My dad always finds the most incredible recipes in the newspapers and on our recent visit to Johannesburg, dad handed me the Angel Day Verve page from The Star newspaper with instruction to make him the Cactus Pear Chutney for when he and mom come down over Easter. You would think that prickly pears would be available on every street corner here in the Eastern Cape but alas, on the few occasions that I have been in town, not one prickly pear to be seen. Thankfully mom mentioned Food Lovers market who had just enough on hand for the recipe.
The end result is very tasty but I can’t taste the prickly pears.
Prickly (Cactus) Pear Chutney
As seen in the Thursday March 8 2012 edition of Verve, The Star
15 large prickly pears peeled and chopped
4 medium onions peeled and chopped
2cm knob fresh ginger grated
150ml white vinegar
2 sticks cinnamon
- Simmer the prickly pears in a pot over a medium heat until soft.

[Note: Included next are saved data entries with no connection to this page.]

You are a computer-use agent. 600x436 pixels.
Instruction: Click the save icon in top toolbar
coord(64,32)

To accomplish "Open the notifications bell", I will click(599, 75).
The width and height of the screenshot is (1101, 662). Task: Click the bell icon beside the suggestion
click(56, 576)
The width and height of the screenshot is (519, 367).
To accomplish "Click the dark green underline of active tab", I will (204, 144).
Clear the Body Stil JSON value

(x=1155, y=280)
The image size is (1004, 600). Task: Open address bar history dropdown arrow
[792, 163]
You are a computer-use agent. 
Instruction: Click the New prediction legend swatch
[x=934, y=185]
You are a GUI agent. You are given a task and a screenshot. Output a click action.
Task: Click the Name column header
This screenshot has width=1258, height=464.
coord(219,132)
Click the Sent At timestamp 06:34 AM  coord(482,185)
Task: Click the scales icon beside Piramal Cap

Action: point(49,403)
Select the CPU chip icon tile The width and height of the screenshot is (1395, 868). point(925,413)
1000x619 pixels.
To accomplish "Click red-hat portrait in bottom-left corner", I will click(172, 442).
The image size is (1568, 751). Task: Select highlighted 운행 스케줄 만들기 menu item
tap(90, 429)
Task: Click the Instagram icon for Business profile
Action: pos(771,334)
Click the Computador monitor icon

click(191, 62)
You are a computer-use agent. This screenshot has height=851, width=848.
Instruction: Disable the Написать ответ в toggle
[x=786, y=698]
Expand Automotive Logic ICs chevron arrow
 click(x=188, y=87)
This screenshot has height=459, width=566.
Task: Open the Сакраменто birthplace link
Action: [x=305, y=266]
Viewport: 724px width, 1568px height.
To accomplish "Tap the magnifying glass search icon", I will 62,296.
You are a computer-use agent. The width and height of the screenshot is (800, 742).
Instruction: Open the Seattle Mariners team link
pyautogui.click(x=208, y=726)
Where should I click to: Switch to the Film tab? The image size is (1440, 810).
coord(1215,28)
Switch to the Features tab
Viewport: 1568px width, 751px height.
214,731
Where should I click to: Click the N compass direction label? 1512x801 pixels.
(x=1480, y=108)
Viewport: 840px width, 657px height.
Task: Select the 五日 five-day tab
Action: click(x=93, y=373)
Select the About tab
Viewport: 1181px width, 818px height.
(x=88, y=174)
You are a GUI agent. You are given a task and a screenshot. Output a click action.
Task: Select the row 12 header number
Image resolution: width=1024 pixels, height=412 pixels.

- Strain and remove the pips by pushing the pulp and liquid through a sieve and scraping the underneath side of the sieve as you go along.
- Place the strained pulp and liquid with the remaining ingredients in the pot and bring to the boil.
- Reduce the heat and simmer for an hour to an hour and a half until reduced and thick, stirring occasionally.
- Pour into a sterilised jar / jars seal and cool.
Serve the chutney with a cheese platter and or cold meats and crusty bread.